== Task to complete ==
An exact reproduction of the data below is the required answer.

(Dataset entries)
-*-*-

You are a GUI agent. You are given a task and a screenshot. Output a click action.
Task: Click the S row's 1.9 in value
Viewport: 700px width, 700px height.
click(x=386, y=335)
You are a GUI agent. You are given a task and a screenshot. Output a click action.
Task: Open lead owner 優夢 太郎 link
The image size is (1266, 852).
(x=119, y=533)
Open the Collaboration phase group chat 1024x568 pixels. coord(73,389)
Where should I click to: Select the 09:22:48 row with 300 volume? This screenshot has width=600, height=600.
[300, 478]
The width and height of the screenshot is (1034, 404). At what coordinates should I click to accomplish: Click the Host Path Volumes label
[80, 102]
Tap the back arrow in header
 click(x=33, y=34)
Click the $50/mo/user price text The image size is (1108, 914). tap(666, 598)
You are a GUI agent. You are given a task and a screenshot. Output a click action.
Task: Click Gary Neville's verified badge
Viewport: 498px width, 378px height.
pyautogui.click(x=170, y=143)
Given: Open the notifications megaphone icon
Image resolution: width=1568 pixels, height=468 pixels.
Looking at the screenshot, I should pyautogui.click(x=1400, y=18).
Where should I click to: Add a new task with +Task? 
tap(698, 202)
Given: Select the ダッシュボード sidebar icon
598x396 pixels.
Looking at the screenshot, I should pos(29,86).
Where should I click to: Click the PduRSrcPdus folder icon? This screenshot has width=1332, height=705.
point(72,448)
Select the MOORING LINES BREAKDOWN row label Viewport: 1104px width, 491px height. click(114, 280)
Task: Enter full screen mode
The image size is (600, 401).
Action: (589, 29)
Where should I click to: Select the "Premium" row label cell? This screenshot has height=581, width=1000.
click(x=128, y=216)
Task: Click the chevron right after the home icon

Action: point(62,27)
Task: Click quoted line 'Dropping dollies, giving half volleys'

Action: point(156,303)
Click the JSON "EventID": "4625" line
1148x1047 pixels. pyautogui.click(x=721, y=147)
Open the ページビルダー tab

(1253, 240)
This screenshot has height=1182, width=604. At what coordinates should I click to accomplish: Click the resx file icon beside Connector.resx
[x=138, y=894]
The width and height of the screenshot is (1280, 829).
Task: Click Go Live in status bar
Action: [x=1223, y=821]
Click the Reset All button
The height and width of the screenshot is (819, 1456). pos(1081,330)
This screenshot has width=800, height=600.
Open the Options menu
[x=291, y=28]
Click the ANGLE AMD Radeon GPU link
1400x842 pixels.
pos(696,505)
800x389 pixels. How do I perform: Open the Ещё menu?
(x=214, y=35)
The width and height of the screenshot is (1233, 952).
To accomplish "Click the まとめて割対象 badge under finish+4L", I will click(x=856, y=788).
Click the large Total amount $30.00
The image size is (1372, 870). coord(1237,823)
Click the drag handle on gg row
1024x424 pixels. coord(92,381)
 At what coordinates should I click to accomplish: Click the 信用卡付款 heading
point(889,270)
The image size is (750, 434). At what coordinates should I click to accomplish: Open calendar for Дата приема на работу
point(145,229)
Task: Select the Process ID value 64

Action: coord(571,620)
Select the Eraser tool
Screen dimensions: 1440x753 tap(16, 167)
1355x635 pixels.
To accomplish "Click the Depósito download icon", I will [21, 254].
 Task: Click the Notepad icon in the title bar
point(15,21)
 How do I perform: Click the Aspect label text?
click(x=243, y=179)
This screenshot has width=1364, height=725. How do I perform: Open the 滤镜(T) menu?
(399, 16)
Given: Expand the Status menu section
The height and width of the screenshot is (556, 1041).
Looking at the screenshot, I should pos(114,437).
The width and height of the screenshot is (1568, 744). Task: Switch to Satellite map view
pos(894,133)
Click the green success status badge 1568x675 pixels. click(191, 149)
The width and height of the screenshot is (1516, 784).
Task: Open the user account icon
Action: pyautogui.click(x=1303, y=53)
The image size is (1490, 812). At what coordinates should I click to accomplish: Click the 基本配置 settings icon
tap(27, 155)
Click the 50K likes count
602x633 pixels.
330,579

-*-*-

== Answer box ==
You are a GUI agent. You are given a task and a screenshot. Output a click action.
Task: Click the S row's 1.9 in value
Viewport: 700px width, 700px height.
click(x=386, y=335)
You are a GUI agent. You are given a task and a screenshot. Output a click action.
Task: Open lead owner 優夢 太郎 link
The image size is (1266, 852).
(x=119, y=533)
Open the Collaboration phase group chat 1024x568 pixels. coord(73,389)
Where should I click to: Select the 09:22:48 row with 300 volume? This screenshot has width=600, height=600.
[300, 478]
The width and height of the screenshot is (1034, 404). At what coordinates should I click to accomplish: Click the Host Path Volumes label
[80, 102]
Tap the back arrow in header
 click(x=33, y=34)
Click the $50/mo/user price text The image size is (1108, 914). tap(666, 598)
You are a GUI agent. You are given a task and a screenshot. Output a click action.
Task: Click Gary Neville's verified badge
Viewport: 498px width, 378px height.
pyautogui.click(x=170, y=143)
Given: Open the notifications megaphone icon
Image resolution: width=1568 pixels, height=468 pixels.
Looking at the screenshot, I should pyautogui.click(x=1400, y=18).
Where should I click to: Add a new task with +Task? 
tap(698, 202)
Given: Select the ダッシュボード sidebar icon
598x396 pixels.
Looking at the screenshot, I should pos(29,86).
Where should I click to: Click the PduRSrcPdus folder icon? This screenshot has width=1332, height=705.
point(72,448)
Select the MOORING LINES BREAKDOWN row label Viewport: 1104px width, 491px height. click(114, 280)
Task: Enter full screen mode
The image size is (600, 401).
Action: (589, 29)
Where should I click to: Select the "Premium" row label cell? This screenshot has height=581, width=1000.
click(x=128, y=216)
Task: Click the chevron right after the home icon

Action: point(62,27)
Task: Click quoted line 'Dropping dollies, giving half volleys'

Action: point(156,303)
Click the JSON "EventID": "4625" line
1148x1047 pixels. pyautogui.click(x=721, y=147)
Open the ページビルダー tab

(1253, 240)
This screenshot has height=1182, width=604. At what coordinates should I click to accomplish: Click the resx file icon beside Connector.resx
[x=138, y=894]
The width and height of the screenshot is (1280, 829).
Task: Click Go Live in status bar
Action: [x=1223, y=821]
Click the Reset All button
The height and width of the screenshot is (819, 1456). pos(1081,330)
This screenshot has width=800, height=600.
Open the Options menu
[x=291, y=28]
Click the ANGLE AMD Radeon GPU link
1400x842 pixels.
pos(696,505)
800x389 pixels. How do I perform: Open the Ещё menu?
(x=214, y=35)
The width and height of the screenshot is (1233, 952).
To accomplish "Click the まとめて割対象 badge under finish+4L", I will click(x=856, y=788).
Click the large Total amount $30.00
The image size is (1372, 870). coord(1237,823)
Click the drag handle on gg row
1024x424 pixels. coord(92,381)
 At what coordinates should I click to accomplish: Click the 信用卡付款 heading
point(889,270)
The image size is (750, 434). At what coordinates should I click to accomplish: Open calendar for Дата приема на работу
point(145,229)
Task: Select the Process ID value 64

Action: coord(571,620)
Select the Eraser tool
Screen dimensions: 1440x753 tap(16, 167)
1355x635 pixels.
To accomplish "Click the Depósito download icon", I will [21, 254].
 Task: Click the Notepad icon in the title bar
point(15,21)
 How do I perform: Click the Aspect label text?
click(x=243, y=179)
This screenshot has width=1364, height=725. How do I perform: Open the 滤镜(T) menu?
(399, 16)
Given: Expand the Status menu section
The height and width of the screenshot is (556, 1041).
Looking at the screenshot, I should pos(114,437).
The width and height of the screenshot is (1568, 744). Task: Switch to Satellite map view
pos(894,133)
Click the green success status badge 1568x675 pixels. click(191, 149)
The width and height of the screenshot is (1516, 784).
Task: Open the user account icon
Action: pyautogui.click(x=1303, y=53)
The image size is (1490, 812). At what coordinates should I click to accomplish: Click the 基本配置 settings icon
tap(27, 155)
Click the 50K likes count
602x633 pixels.
330,579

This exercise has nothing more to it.